Somewhere it is happening. It is most likely occurring on a college campus somewhere, and it involves that guy we all know. Somewhere that guy is walking up to some random girl and spouting, “I don't know how to put this but I'm kind of a big deal. People know me. I'm very important. I have many leather-bound books and my apartment smells of rich mahogany.”
Why do I know this is happening? Because that is the power of a great Will Ferrell comedy; it stays with you long after you leave the theater. It stays with some longer than others, but the one-liners always stick. And as much of a fan as I have been of these movies (Anchorman, Talladega Nights, Elf, etc.) I have always been wondering when Will Ferrell is going to cross the line and go from dumb funny to just plain dumb. I had thought Blades of Glory would be it, but as Ron Burgundy would say “You are sadly mistaken, my friend.”
Ferrell stars alongside Jon Heder (Napoleon Dynamite) as two World Champion figure skaters who are stripped of their medals and banned from competition for life after fighting like two kindergarteners on the podium while receiving their medals. Upon being banned they are both tossed from the spotlight and left to fend for themselves in the real world.

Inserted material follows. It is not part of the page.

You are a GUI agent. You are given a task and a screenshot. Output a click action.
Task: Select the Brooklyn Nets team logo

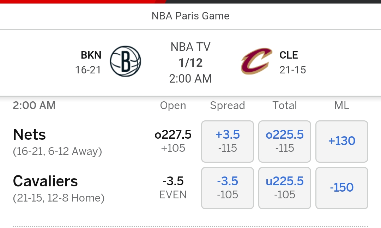tap(126, 61)
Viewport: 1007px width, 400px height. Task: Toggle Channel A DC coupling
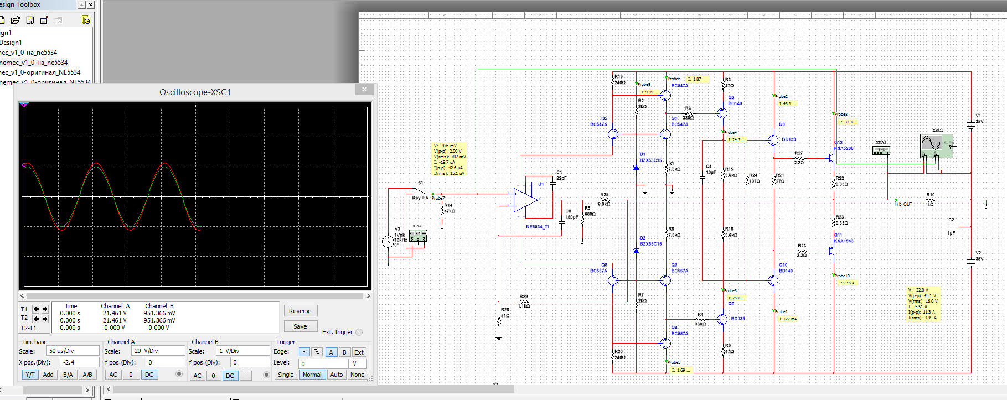coord(149,375)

Three and a half years later their paths cross again, and with the help of their coach (played by Craig T. Nelson), they find a way to compete by becoming the first ever all-male pairing.
It is the simple story of two rivals, two polar opposites who are forced to work together to get back on the ice and live out their dreams. Chazz Michael Michaels (Ferrell) is the hot shot, a sauced up sex addict who uses improvisation to win over the throngs of figure skating fans around the world. Jimmy MacElroy (Heder) is the boy wonder, raised by his adopted father to skate with grace and perfect technique. When combined, the two are more than just a figure skating pair, they are a ticking time bomb of hilarious shenanigans just waiting to explode all over any audience.
And that is exactly what happens. This duo, led by comedic titan Will Ferrell, explodes with some of the most raucous fun that you will ever see in a movie about figure skating. With every quip and every snide jab, Ferrell’s delivery is razor sharp and always on time. As with many of his characters in the past, Chazz Michael Michaels takes over the film, leaving everyone else to just start the joke so that he can slam it home. Jon Heder fills the role of set-up man well, playing the naïve, snotty elitist to Ferrell’s freeloading, flatulent sex-machine. He ends up as the butt end of many hilarious moments, but that is how they write movies like this – it is Will Ferrell’s show, and that’s what we love to see.